While it is common practice to use \(1/(n-1)\) instead of \(1/n\) in the definition of the sample variance, due to the thus obtained unbiasedness, it is not so clear which finite-sample version of the mean deviation to use. The factor \(1/(n-1)\) does generally not yield unbiasedness, but it leads to a significantly smaller bias in all our finite-sample simulations, see Sect. 4. Little appears to be known for which distributions \(d_n\) as defined above is indeed unbiased. The computation of \(E(d_n)\) requires the knowledge of the expectations of the order statistics, which are known in principle, but generally rather cumbersome to evaluate analytically.
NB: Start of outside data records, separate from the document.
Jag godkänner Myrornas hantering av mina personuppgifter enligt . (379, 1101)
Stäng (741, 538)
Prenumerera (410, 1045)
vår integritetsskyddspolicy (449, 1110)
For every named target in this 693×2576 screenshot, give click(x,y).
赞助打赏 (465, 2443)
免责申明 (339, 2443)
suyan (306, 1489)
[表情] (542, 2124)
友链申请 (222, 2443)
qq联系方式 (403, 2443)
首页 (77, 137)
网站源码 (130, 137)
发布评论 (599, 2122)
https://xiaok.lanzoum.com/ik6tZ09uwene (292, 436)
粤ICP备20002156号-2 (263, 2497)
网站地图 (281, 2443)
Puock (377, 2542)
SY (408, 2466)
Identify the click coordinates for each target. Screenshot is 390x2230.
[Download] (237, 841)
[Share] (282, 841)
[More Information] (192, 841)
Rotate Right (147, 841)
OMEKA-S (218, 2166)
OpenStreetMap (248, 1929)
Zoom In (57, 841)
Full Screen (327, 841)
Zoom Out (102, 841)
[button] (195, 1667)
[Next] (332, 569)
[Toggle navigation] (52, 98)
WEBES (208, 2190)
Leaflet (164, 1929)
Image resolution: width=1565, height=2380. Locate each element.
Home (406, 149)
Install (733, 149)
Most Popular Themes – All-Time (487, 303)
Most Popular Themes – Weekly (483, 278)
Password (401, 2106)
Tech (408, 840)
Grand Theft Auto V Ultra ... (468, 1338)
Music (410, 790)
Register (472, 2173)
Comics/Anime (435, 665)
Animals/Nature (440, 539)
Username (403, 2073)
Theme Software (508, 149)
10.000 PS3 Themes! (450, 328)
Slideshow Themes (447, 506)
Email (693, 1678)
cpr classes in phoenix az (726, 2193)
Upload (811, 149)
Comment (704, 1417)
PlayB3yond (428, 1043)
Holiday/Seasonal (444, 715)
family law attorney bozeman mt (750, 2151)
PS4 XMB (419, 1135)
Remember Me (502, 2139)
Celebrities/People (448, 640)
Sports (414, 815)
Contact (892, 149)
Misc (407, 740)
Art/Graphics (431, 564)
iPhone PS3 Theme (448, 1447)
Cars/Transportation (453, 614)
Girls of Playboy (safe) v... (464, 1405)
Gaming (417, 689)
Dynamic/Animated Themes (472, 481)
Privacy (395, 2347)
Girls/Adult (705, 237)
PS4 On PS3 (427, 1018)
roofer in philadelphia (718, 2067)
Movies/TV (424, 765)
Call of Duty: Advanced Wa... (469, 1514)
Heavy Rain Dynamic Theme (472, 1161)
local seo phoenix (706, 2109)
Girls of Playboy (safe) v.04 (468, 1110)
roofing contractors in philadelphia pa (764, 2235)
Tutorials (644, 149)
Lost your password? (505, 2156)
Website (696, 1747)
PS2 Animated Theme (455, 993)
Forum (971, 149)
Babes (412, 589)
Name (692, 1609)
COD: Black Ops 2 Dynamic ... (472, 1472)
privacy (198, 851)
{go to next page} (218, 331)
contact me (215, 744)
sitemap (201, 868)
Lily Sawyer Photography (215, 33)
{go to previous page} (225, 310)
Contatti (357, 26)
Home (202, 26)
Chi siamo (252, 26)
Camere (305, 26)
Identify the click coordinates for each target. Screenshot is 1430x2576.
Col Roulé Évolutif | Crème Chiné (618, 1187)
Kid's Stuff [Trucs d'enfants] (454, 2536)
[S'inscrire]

An exception is the uniform distribution, where the order statistics are known to follow a beta distribution, and it turns out that \(d_n\) is unbiased for odd \(n\), but not for even \(n\). For details, see Lemma 1 in “Appendix”. This is also in line with the simulation results reported in Table 7.

Furthermore, there is the question of the location estimator, which applies, in principle, to the mean deviation as well as to the standard deviation, and also to their population versions. While it is again established to use the mean along with the standard deviation, the picture is less clear for the mean deviation. We propose to use the median, mainly due to conceptual reasons: the median minimizes the mean deviation as the mean minimizes the standard deviation. This also suggests to apply the \(1/(n-1)\) bias correction in both cases. However, our main results concern asymptotic efficiencies at symmetric distributions, for which the choice of the location measure as well as \(n\) versus \(n-1\) question is largely irrelevant.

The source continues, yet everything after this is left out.